*Task to complete*:
When you reach the line with "News (48, 2145)" in the listing below, transcribe it and each line after it up to and including the line with "Woodcracker at Great", exactly and with nothing else.

*Data extracts*:
########################################

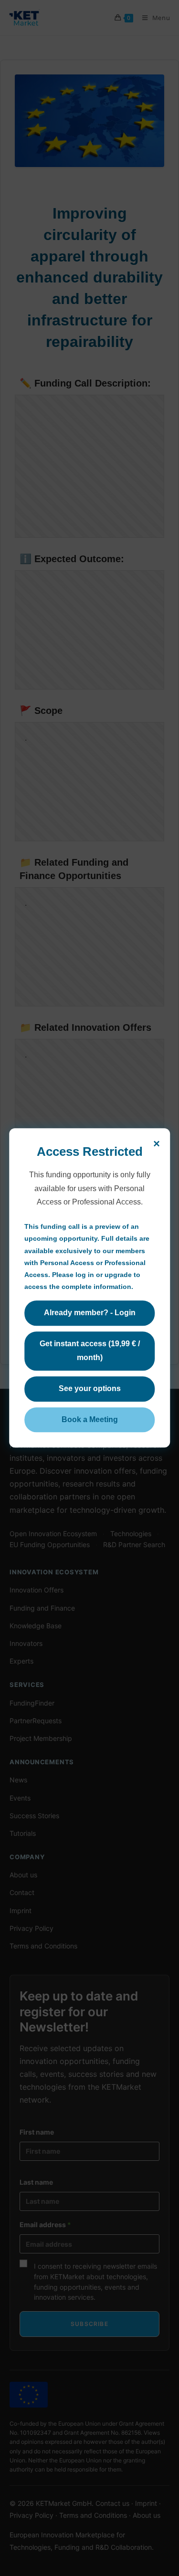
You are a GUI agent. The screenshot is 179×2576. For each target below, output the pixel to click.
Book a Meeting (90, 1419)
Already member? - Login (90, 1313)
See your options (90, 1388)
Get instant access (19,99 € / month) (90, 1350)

########################################

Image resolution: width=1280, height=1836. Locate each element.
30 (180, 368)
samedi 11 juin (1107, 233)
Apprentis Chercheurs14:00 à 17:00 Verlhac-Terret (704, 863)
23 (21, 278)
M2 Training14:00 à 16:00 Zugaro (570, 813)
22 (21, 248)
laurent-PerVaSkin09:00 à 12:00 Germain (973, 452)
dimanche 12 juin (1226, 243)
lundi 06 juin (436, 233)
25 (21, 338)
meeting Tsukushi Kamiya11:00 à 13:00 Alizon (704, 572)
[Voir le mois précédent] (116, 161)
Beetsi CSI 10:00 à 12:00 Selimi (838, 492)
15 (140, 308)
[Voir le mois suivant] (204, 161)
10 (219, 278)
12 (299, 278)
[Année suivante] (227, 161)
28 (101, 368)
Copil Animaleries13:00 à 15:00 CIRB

########################################

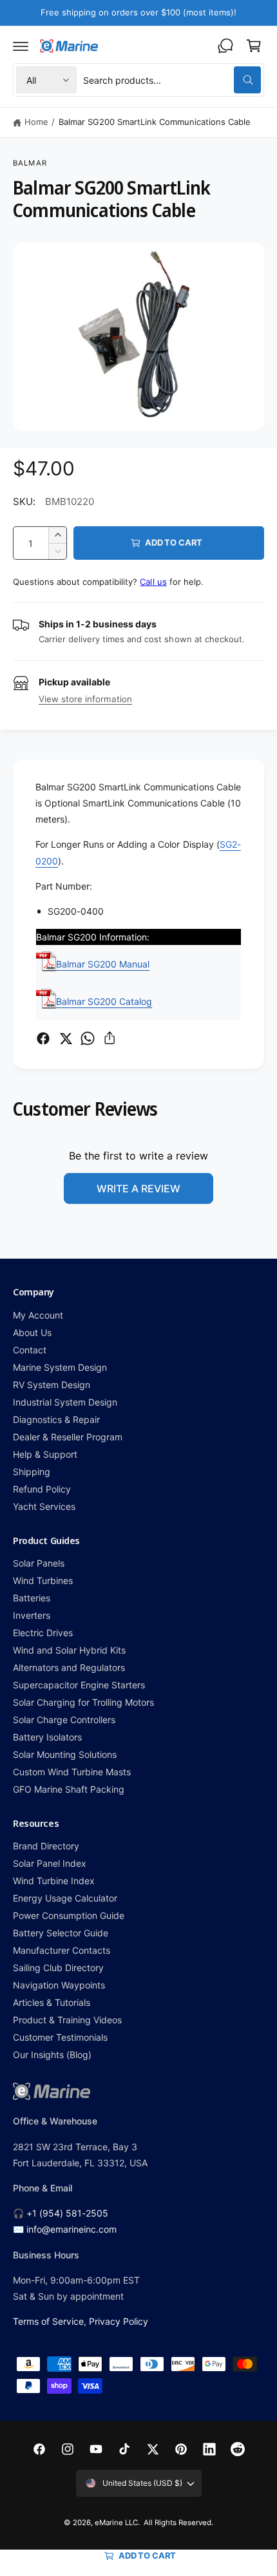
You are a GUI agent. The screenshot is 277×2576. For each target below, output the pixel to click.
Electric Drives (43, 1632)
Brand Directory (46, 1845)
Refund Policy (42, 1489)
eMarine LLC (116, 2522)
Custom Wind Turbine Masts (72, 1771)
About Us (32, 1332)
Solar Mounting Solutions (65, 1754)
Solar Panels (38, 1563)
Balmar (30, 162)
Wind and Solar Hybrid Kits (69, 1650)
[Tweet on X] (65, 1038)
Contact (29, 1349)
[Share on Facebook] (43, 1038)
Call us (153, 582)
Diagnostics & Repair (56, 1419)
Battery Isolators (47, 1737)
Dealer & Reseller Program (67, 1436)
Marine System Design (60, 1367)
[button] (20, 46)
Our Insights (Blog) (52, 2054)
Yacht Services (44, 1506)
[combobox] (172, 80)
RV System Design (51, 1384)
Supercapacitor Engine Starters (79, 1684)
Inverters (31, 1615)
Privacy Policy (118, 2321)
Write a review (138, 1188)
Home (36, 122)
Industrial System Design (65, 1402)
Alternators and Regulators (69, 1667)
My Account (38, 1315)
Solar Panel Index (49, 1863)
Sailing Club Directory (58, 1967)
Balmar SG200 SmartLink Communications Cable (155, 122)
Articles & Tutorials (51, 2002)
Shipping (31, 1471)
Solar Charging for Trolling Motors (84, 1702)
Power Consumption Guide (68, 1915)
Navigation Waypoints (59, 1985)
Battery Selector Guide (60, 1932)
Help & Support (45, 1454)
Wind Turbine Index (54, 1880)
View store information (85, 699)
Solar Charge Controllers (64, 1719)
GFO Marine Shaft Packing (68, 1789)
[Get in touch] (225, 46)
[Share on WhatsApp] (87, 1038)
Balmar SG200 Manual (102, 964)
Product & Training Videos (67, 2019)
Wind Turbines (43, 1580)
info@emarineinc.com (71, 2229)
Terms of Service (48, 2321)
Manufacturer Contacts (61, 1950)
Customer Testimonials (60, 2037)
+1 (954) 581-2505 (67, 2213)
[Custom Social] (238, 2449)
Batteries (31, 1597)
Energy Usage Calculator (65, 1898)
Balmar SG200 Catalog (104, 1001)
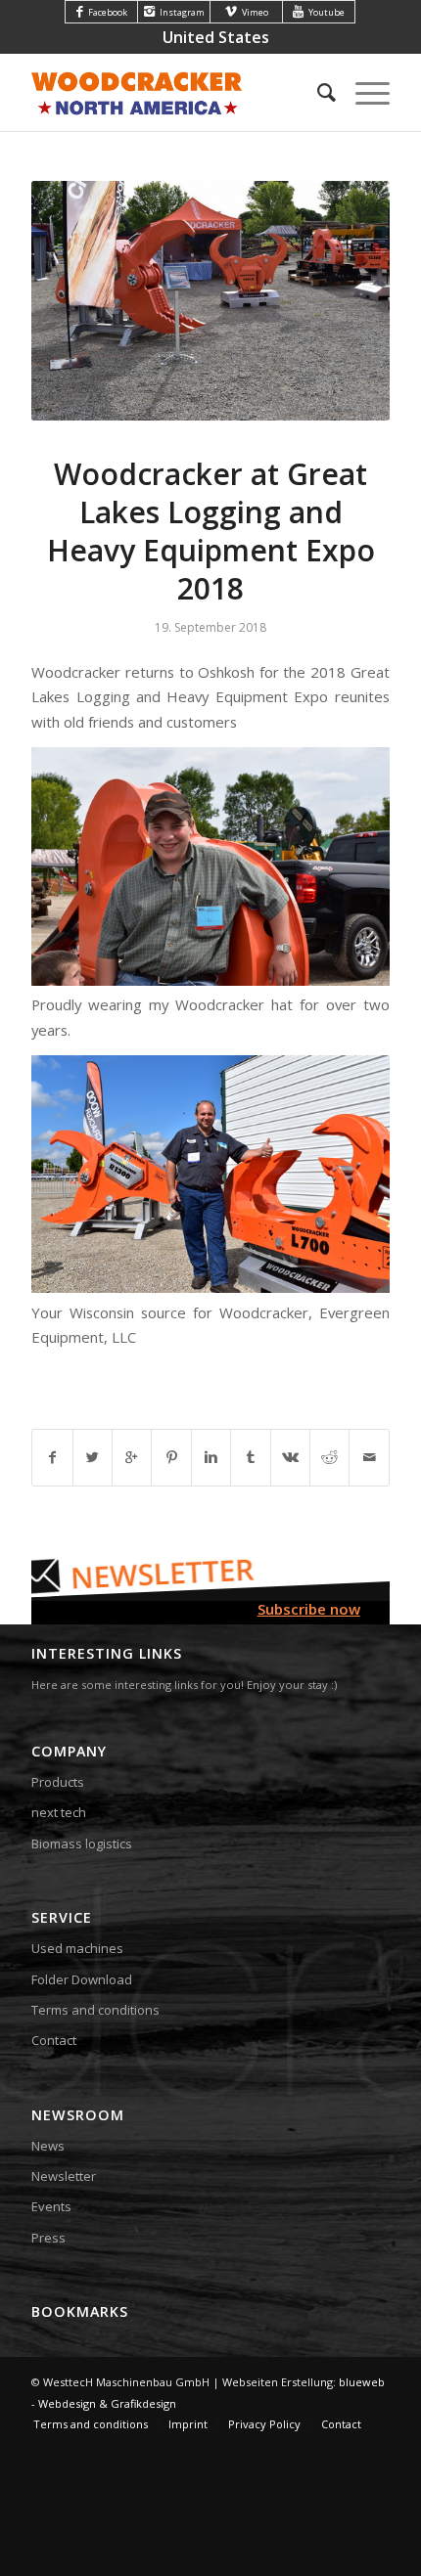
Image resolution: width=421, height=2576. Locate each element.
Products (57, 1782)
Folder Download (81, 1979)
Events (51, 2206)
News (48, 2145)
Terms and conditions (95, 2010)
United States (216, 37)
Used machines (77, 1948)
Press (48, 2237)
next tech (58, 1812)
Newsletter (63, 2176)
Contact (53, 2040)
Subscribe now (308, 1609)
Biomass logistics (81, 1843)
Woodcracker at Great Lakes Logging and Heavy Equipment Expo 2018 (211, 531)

########################################

*Task output*:
News (48, 2145)
Terms and conditions (95, 2010)
United States (216, 37)
Used machines (77, 1948)
Press (48, 2237)
next tech (58, 1812)
Newsletter (63, 2176)
Contact (53, 2040)
Subscribe now (308, 1609)
Biomass logistics (81, 1843)
Woodcracker at Great Lakes Logging and Heavy Equipment Expo 2018 (211, 531)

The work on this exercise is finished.